> [Estratto pagina]
___

La co-regista ha parlato di come la guerra abbia scatenato una nuova ondata di attivismo filo-palestinese. Inoltre, Axelman ha analizzato il motivo per cui la questione israelo-palestinese rimane un argomento così controverso ed appassionante per l’opinione pubblica.
Sebbene le proiezioni negli Stati Uniti abbiano contribuito ad aprire gli occhi a molti, più recentemente, nelle città europee di Marsiglia, Malmö, Copenaghen e Roma, il doumentario ha incontrato qualche resistenza.
In Germania, cinque richieste di proiezione sono state rifiutate, ha detto Axelman, nonostante si trattasse di eventi organizzati da gruppi ebraici.
Aumento di interesse dall’inizio della guerra.
Israelism, realizzato da Axelman e dal co-direttore Sam Eilertsen, ha visto un notevole aumento di interesse a partire dal 7 ottobre.
Axelman afferma che il film aiuta ad affrontare tutti i pregiudizi e funge da strumento per coloro che cercano di comprendere la multiforme connessione tra Stati Uniti e Israele a livello sociale, educativo, commerciale, culturale e politico.
“Penso che il film aiuti a spiegare il fenomeno a cui stiamo assistendo secondo il quale qualsiasi cosa critichi Israele, anche se fatta da ebrei, viene considerata antisemita”, hanno aggiunto.
“Così come il vasto movimento degli ebrei della diaspora che affermano con orgoglio ‘Non in nostro nome… Siamo inorriditi da ciò che sta facendo Israele’”, continua Axelman.
La recente ondata di sostegno alla Palestina nei campus universitari statunitensi, con manifestazioni di massa e accampamenti organizzati dai comitati studenteschi di solidarietà con la Palestina assieme ai gruppi ebraici, dimostra il crescente divario generazionale sull’argomento toccato nel film Israelism.
“Era una terra senza popolo per un popolo senza terra”.
Axelman spiega come il documentario si basi sulla loro esperienza personale: cresciuti nello stato nord-orientale del Maine imparando ad amare incondizionatamente Israele, idolatrando l’esercito israeliano e poi, più tardi, iniziando a scoprire i palestinesi “oltre confine”.
“In realtà è una storia ebraica terribilmente comune”, osserva Axelman, riferendosi alla loro esperienza giovanile, “quella di imparare una versione molto idealizzata e rimaneggiata della storia israeliana”.
La tradizionale narrativa filo-israeliana con la quale sono cresciuti molti ebrei americani cancella la storia dei palestinesi o li tratta come “inferiori”, spiega Axelman.
Ma oggi sempre più giovani cominciano a rendersi conto di ciò che anni di scuola, viaggi religiosi in Israele e familiari li hanno messi al riparo.
Questa rivelazione è al centro di Israelism, e delinea i profili di Simone Zimmerman ed Eitan (del quale non sappiamo il cognome).

___

> [Blocco dati]
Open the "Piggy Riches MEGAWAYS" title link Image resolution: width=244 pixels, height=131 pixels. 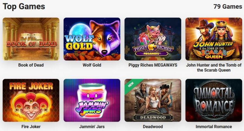point(153,65)
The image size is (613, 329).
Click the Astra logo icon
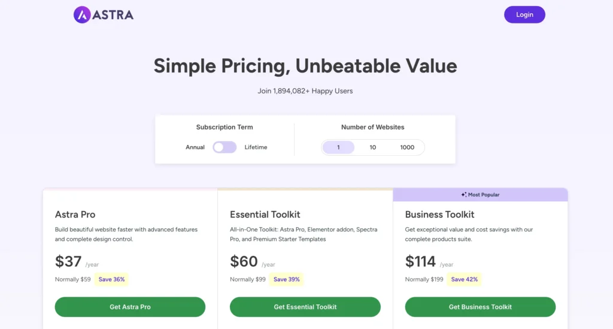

___

> [Consegna 1]
Secondo l'estratto sul documentario Israelism, in quale stato è cresciuto Axelman?
> [Consegna 2]
Trascrivi senza modifiche, dall'estratto sul documentario Israelism, il passo che si apre con le parole contenenti "Sebbene le proiezioni" e termina con "dal 7 ottobre.".
> [Consegna 3]
Prosegui l'estratto sul documentario Israelism dal punto in cui si interrompe.

> [Risposta 1]
Nel Maine, stato nord-orientale.

> [Risposta 2]
Sebbene le proiezioni negli Stati Uniti abbiano contribuito ad aprire gli occhi a molti, più recentemente, nelle città europee di Marsiglia, Malmö, Copenaghen e Roma, il doumentario ha incontrato qualche resistenza.
In Germania, cinque richieste di proiezione sono state rifiutate, ha detto Axelman, nonostante si trattasse di eventi organizzati da gruppi ebraici.
Aumento di interesse dall’inizio della guerra.
Israelism, realizzato da Axelman e dal co-direttore Sam Eilertsen, ha visto un notevole aumento di interesse a partire dal 7 ottobre.

> [Risposta 3]
Simone ha frequentato una scuola ebraica, visita e vive in Israele grazie ad un programma di scambio, ed Eitan si arruola nell’esercito israeliano dopo aver terminato la scuola e aver trascorso, da adolescente, le vacanze nei campi giovanili in Israele.
Avventurarsi “oltre confine”, verso la Cisgiordania.
Entrambe le narrazioni sono sorprendenti. Lo spettatore segue l’ingenuità di Simone come studentessa all’Università della California, Berkeley. A un certo punto, scoppia in lacrime quando la sua università vota a favore del movimento per il boicottaggio, il disinvestimento e le sanzioni (BDS) nel 2013.
Più tardi, però, dopo un viaggio in Cisgiordania nonostante il parere contrario di familiari e amici, si trasforma in un’attivista pro-Palestina per la fine dell’occupazione e viene denunciata dalla comunità come “ebrea che odia se stessa”.
In Cisgiordania, Simone si ritrova ad essere testimone di eventi che contraddicono tutto ciò che le era stato insegnato.
Incontra due palestinesi, Baha Hilo e Sami Awad, le cui famiglie furono espulse durante la Nakba del 1948 quando centinaia di migliaia di palestinesi divennero rifugiati e i loro villaggi furono occupati dagli ebrei mentre si stava formando lo Stato di Israele.
La famiglia di Awad venne sfrattata dalla loro casa a Gerusalemme per far posto a una famiglia ebrea, mentre quella di Hilo fu espulsa dalla città di Yaffa, l’attuale Tel Aviv.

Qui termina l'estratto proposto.